Contrarian who called the 2008 housing crash expects a global recession this year

Via Marketwatch

All at once, storm clouds are gathering over the world economy.

The International Monetary Fund has cut its estimates for global growth in 2019, citing concerns about weakness in Europe. China just had its slowest GDP growth since 1990, and President Xi Jinping reportedly has held secret meetings warning Communist Party leaders to prepare for “black swan” events that could derail China’s economy.

In the U.S., the still-unresolved tariff war with China and the stalemated government shutdown may be having a bigger impact on the economy than many anticipated. Ian Shepherdson, chief economist of Pantheon Macroeconomics, told Politico’s Ben White that when the ripple effects of these big events are factored in, first-quarter U.S. GDP growth could drop to zero.

Still, economists overwhelmingly expect slower growth this year but no recession. More than half of those surveyed by The Wall Street Journal in January saw recession coming by 2020.

One well-known independent economist thinks it will happen even sooner—he’s looking for a global recession to start in 2019. A. Gary Shilling, president of his eponymous consulting firm, made two of the best contrarian calls of recent decades: he saw the mega-bull market in bonds at its very outset in 1981, and in the years before the 2008 financial crisis and Great Recession, warned repeatedly that the housing bubble would turn into a bust and would take the whole economy down with it.

Now he says it’s once again time to batten down the hatches. Although he concedes that financial excesses aren’t what they were a decade ago and that the Federal Reserve is not raising rates willy-nilly—the two principal causes of recessions since World War II—he thinks the global economy will die a “death by a thousand cuts” in 2019.

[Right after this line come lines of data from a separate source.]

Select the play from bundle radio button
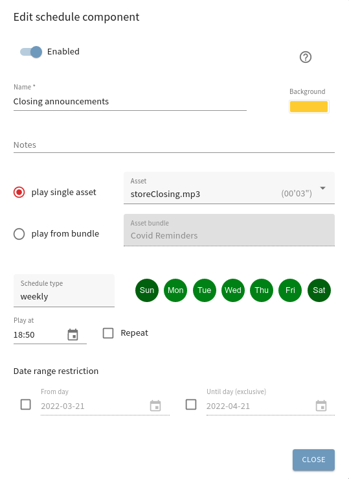 [x=19, y=234]
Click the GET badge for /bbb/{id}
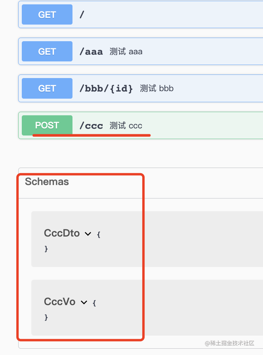Viewport: 263px width, 355px height. tap(47, 88)
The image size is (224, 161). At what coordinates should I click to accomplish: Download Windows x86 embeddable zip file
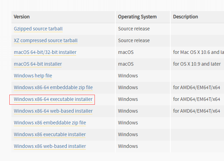coord(50,123)
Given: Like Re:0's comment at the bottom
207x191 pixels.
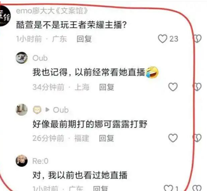Looking at the screenshot, I should pyautogui.click(x=168, y=188).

Those “thousand cuts” include central bank tightening, which we’ve already seen; falling stock prices, which occurred most notably in the pre-Christmas selloff; flattening or inversion of the yield curve, which is when the two-year Treasury yields more than the 10-year note TMUBMUSD02Y,+0.97% ; widening spreads between high-yield corporate bonds (“junk” bonds) and the 10-year Treasury; declines in housing prices and activity, of which there’s been plenty; falling profit growth, which will likely happen this year; a peak in consumer optimism, as the University of Michigan’s Consumer Sentiment Index fell to 90.7 in January, its lowest point of the Trump presidency; falling global economic indicators; declining commodity prices; mounting troubles in emerging markets, and an escalating trade war between the U.S. and China, on which both countries seem to have pressed the pause button for now.

In his recent interview with me, Shilling acknowledged that the two traditional forerunners of a recession aren’t flashing red yet, which is probably why most economists still aren’t using the “r” word.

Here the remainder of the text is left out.